Guichard Jean et Lequy Maria le 20/06/1946
Darte Henri et Granger Micheline le 22/06/1946
Guichard André et Forestier Thérèse le 07/09/1946
Vanderesse Georges et Henrion Yvonne le 28/10/1946
Vanderesse Albert et Jonet Camille le 14/04/1947
Tramecourt Henri et Yvette Vignol le 08/11/1947
Et les naissances qui les accompagnèrent, ce qu'on a appelé le
Baby-boom.
Une agriculture modifiée ?
Comme lors de la première guerre, mais cette fois dans l'idée d'une
colonisation, les Allemands changèrent les habitudes de culture de nos
habitants.
Abréviation de "Wirtschaftsoberleitung", direction des services
agricoles, la
W.O.L. désigne l"administration allemande qui dirigeait en zone
interdite française les exploitations agricoles, sur le modèle et
l"expérience de l"Ostland en Pologne
Finies les parcelles exiguës et inexploitables avec du matériel
moderne. Finis les barbelés séparant les propriétés.

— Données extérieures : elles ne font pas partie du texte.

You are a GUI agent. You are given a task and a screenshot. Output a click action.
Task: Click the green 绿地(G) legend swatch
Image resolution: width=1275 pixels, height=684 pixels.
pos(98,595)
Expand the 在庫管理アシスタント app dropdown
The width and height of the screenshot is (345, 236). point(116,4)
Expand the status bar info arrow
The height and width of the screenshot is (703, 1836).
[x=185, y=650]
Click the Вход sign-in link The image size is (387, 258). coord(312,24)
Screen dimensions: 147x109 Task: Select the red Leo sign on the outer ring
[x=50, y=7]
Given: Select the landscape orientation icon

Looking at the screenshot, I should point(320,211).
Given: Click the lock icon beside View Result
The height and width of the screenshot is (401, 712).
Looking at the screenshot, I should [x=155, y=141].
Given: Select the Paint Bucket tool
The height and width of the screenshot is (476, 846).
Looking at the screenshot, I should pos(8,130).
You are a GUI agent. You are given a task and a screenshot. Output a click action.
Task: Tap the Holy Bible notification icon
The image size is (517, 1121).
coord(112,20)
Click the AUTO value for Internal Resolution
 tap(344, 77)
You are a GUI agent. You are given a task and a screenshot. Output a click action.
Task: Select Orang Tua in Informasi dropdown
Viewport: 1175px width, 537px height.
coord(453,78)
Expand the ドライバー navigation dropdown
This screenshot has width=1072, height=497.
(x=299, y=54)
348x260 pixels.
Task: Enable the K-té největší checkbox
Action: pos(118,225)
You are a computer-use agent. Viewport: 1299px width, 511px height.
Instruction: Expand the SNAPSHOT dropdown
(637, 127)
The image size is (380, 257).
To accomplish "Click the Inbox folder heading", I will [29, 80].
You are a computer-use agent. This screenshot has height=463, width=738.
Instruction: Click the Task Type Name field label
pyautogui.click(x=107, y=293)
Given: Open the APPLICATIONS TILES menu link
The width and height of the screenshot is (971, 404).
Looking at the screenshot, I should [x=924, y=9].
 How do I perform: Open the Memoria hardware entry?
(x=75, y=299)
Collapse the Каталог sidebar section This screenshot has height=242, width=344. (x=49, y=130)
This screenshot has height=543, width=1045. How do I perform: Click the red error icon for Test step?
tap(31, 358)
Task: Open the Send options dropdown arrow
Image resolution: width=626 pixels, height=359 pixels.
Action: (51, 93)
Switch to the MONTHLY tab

Finie la
polyculture.
Le chef de culture a ses objectifs à atteindre. Pour Pouilly ce sera le
chou-fleur !
Une nouveauté pour nos parents et grand-parents ! Un choix dicté par
des technocrates allemands peu experts, puisque les rendements seront
assez médiocres.
L'après guerre vit l'arrivée des tracteurs, mais lentement. Le
gouvernement misait sur les "lessiveuses" remplies d'argent du marché
noir pour en voir arriver 200 000. Ce ne fut pas le cas et à Pouilly
dans les années cinquante beaucoup de fermes avaient toujours leurs
chevaux.
La FNSEA (Fédération nationale des syndicats d'exploitants agricoles)
supplanta la vieille et inopérante CGA (Confédération générale de
l'agriculture)
Comme lors de la première guerre, l'impact obsidional n'est pas connu,
mais sans doute négligeable en tout cas à Pouilly.